### MATERIAL TO PROCESS
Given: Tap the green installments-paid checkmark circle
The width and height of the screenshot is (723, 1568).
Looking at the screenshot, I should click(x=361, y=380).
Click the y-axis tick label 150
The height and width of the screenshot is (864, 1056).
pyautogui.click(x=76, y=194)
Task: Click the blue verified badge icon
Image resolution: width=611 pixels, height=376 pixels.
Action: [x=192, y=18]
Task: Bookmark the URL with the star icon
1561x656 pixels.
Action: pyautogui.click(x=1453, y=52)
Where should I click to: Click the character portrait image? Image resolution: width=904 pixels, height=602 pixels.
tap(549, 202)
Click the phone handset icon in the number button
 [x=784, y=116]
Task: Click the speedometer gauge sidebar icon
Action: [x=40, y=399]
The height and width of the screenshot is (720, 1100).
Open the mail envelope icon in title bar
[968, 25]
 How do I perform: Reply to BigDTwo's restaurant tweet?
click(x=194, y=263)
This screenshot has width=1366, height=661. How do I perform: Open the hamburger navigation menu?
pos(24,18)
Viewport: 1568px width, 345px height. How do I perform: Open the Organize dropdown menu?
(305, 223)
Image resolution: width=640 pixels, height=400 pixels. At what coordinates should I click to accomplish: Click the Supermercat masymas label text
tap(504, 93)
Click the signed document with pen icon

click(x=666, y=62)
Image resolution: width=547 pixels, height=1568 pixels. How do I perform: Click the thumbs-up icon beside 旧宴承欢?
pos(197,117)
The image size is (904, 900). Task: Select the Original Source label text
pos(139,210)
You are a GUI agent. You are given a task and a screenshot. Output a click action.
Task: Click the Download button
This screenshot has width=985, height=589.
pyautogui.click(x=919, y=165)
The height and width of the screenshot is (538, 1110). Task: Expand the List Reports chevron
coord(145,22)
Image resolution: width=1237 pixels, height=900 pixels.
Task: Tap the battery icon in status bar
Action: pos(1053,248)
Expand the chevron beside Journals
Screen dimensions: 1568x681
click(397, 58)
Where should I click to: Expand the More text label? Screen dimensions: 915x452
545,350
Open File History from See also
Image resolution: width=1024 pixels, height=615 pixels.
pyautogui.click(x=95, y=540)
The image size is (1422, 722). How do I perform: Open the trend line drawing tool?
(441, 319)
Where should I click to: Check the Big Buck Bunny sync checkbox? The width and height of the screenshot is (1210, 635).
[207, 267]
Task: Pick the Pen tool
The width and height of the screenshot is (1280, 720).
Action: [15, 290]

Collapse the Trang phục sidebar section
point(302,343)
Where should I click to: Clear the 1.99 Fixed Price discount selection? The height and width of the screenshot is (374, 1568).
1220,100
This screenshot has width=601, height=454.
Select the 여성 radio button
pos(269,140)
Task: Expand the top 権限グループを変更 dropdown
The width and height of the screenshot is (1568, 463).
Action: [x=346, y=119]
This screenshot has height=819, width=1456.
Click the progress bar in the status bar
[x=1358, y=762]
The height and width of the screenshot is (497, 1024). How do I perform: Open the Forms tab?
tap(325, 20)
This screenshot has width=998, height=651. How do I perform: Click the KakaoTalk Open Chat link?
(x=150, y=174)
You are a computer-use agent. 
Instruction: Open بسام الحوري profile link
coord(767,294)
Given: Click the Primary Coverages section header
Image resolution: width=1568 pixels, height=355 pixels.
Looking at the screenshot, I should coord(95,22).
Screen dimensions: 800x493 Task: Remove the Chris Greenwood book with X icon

### HOW TO COMPLETE THIS TASK
Search the records for the string "agent" and, wherever a line contains it, please copy that line.

### RESULT FOR THIS TASK
You are a GUI agent. You are given a task and a screenshot. Output a click action.
You are a computer-use agent. 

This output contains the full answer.